Using 084 numbers for post-sales service is illegal. It also costs your customers more to phone 084 numbers than a landline number - so will this deter them. Plus, you must make sure your marketing materials (website, business cards, vehicle signage etc) display the true cost of calling these numbers.

5. Not reading the small print

Check contract lengths, notice periods and penalty clauses, and make sure your supplier is signed up to the Telecoms Ombudsman (here's a list of participating companies). The Ombudsman gives free binding arbitration to all businesses with fewer than 10 employees, providing the supplier is on their website.

Also insist on the right to cancel if there are any price rises during the term of the contract.

6. Not matching your telecoms to your business plan

Hopefully you will have a plan for the growth of your business - be it hiring more people, expanding internationally or providing online support.

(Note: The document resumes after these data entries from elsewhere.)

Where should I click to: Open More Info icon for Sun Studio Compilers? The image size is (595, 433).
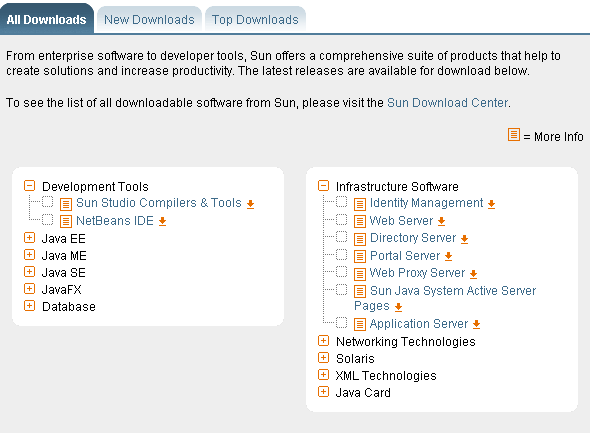(x=66, y=204)
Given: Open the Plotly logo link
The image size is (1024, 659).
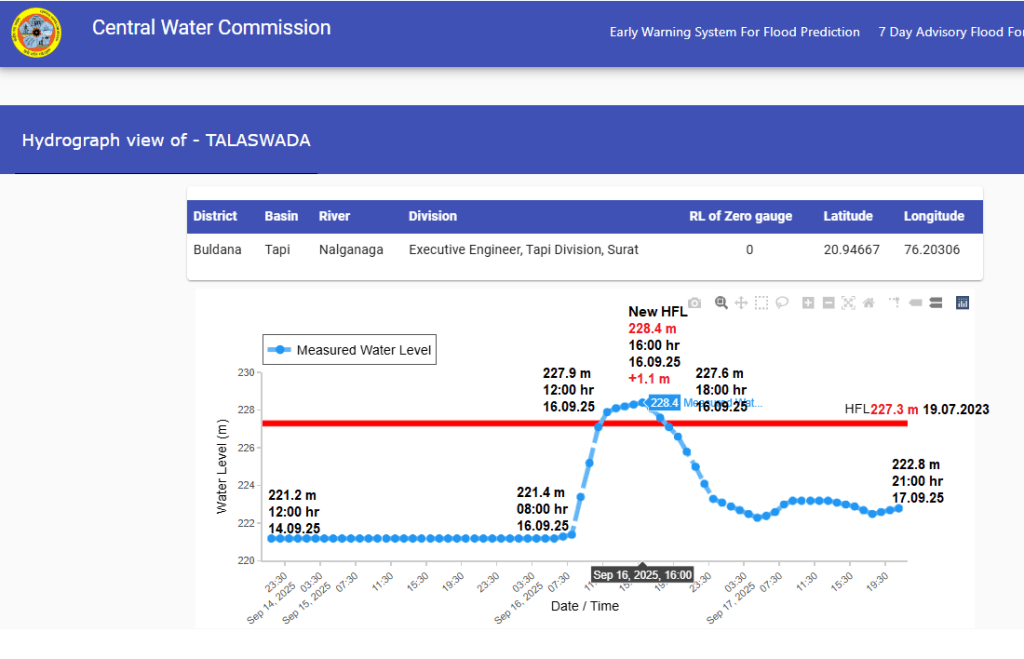Looking at the screenshot, I should [x=963, y=303].
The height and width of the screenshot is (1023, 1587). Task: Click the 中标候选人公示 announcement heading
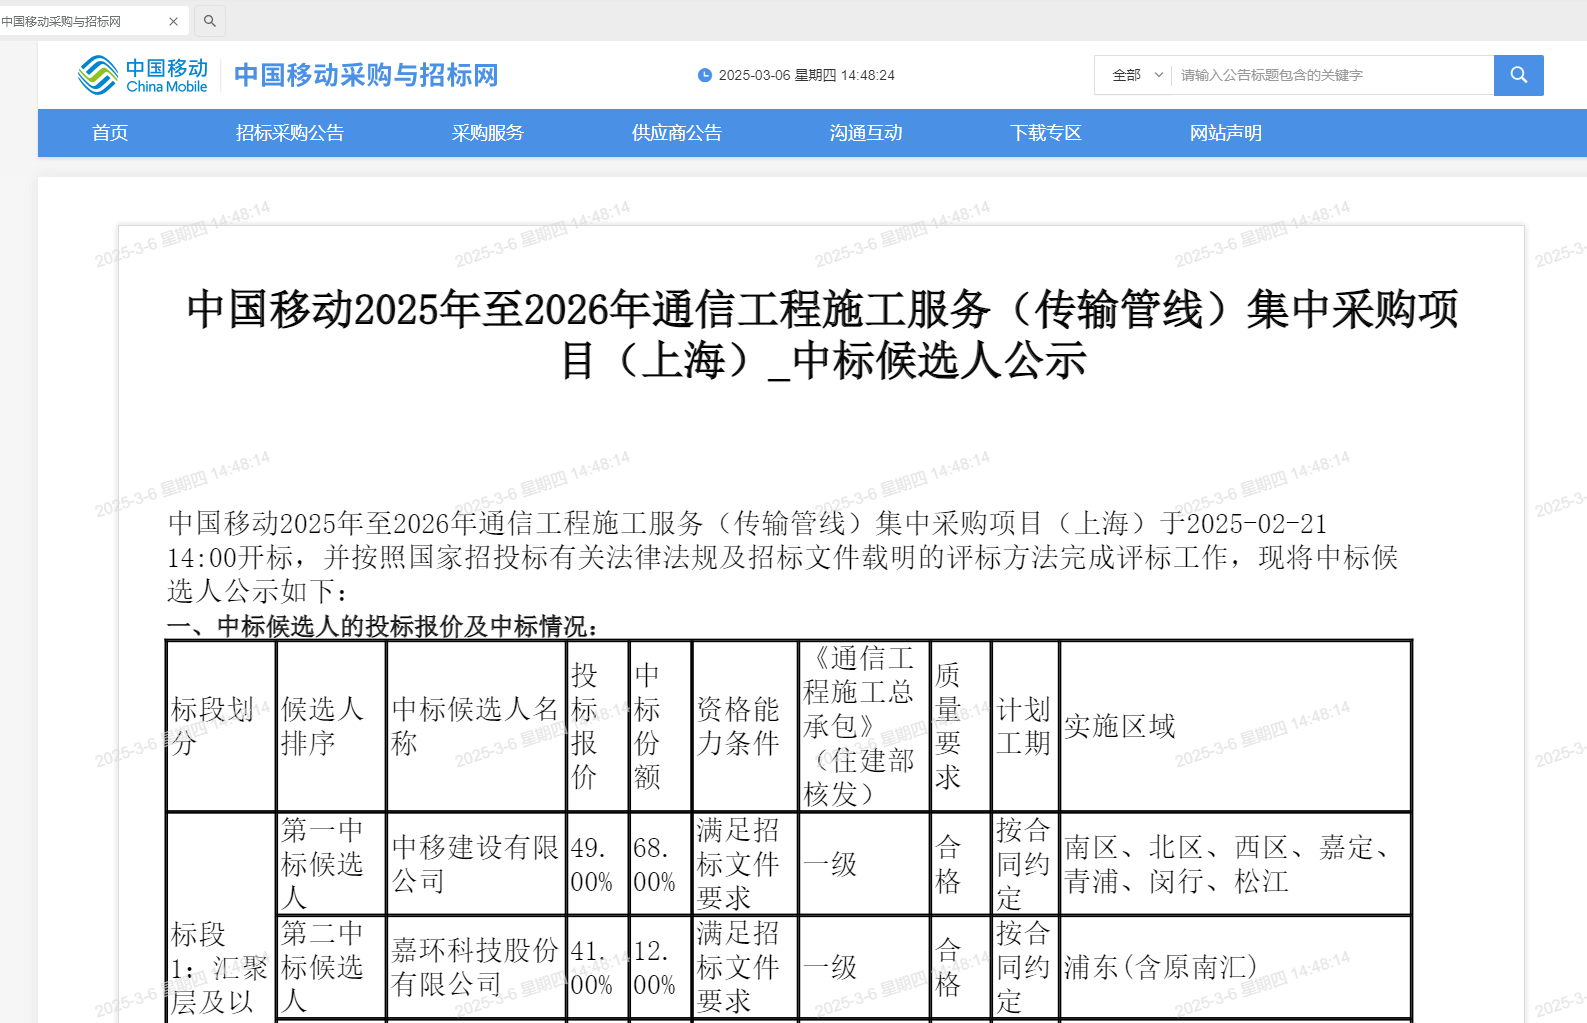(822, 334)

Ensure you have thought about whether the telecoms you invest in at the start can evolve to meet your changing needs.

7. Using numbers provided by your serviced office

This can be very expensive compared to organising your own telecoms, and they may not release the number should you move out. Some business centres offer to forward calls - but this can be costly. Always ask if you can bring your own, and if not check if the numbers are portable should you leave.

8. Relying on Skype

Not everyone in business uses Skype - so beware of having that as your only communications solution. Also, Skype phone numbers are not generally portable, so when you have outgrown Skype you may lose the use of that number.

9. Using call answering services

What do you want them to do? If it's just to take messages, you need to ask yourself what value that is adding. However, if they can handle certain queries, that can enhance your offering. Some call answering services offer you a number - again, be wary of advertising it unless you confirm you can keep the number if you stop using their services.

So what are the options? For micro businesses, a simple inbound geographic number can be set up for about £7 a month. For a little extra it can have a voicemail and a whisper facility to tell you that it is a business call. If you want you can present a landline number when dialling out - call-inclusive mobile apps are around £11 a month.

For larger start-ups, the choice is VoIP or traditional telecoms solutions. The more sites and the greater the likelihood of growth, the more likely it is that VoIP is the best solution. If you're looking for more sophisticated features, then a PBX may be better.

In conclusion, think about your business, not just now, but in the future. Ask the relevant questions of your potential providers and ensure your telecoms align with your plans for the business. If in doubt, seek independent advice.